In this paper, we introduce MLLM-DataEngine, a novel closed-loop system that connects data generation, model training, and evaluation. Despite the advancements in Multimodal Large Language Models (MLLMs) in instruction dataset building and benchmarking, the current MLLMs face challenges in improving their capabilities based on evaluation results without incurring high human costs.

MLLM-DataEngine addresses this problem by analyzing the weaknesses of the model through evaluation results and generating an incremental dataset for the next training iteration to enhance the model iteratively. Unlike previous methods that separate data collection from benchmarking, the data generated by MLLM-DataEngine exhibits superior targeting, quality, and correctness.

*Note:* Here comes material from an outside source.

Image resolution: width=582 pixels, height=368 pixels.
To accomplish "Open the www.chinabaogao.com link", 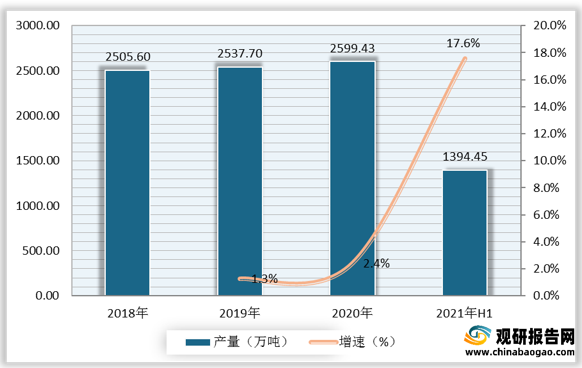I will pos(520,352).
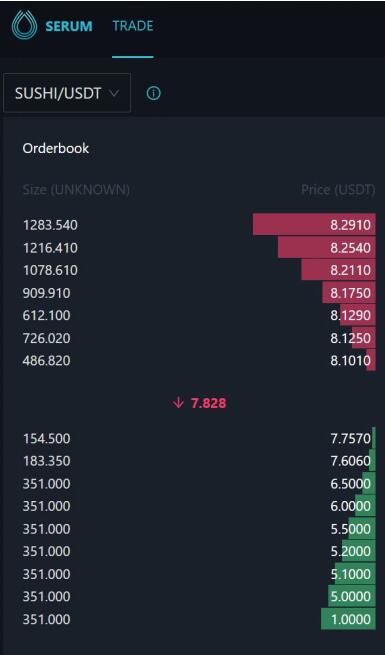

To achieve better targeting, we propose an Adaptive Bad-case Sampling module that adjusts the data ratio within each incremental dataset based on benchmarking results. For quality, we utilize GPT-4 to generate high-quality data for each data type. Additionally, prompt design plays a crucial role in data generation correctness. Instead of using hand-crafted prompts, we introduce an Interactive Prompt Optimization strategy that significantly improves the correctness of generated data through multi-round interactions between humans and GPT.

Extensive experiments demonstrate that MLLM-DataEngine can effectively enhance the capability of MLLMs in a targeted and automatic manner with minimal human involvement. We plan to release MLLM-DataEngine as a general solution for future MLLM building endeavors.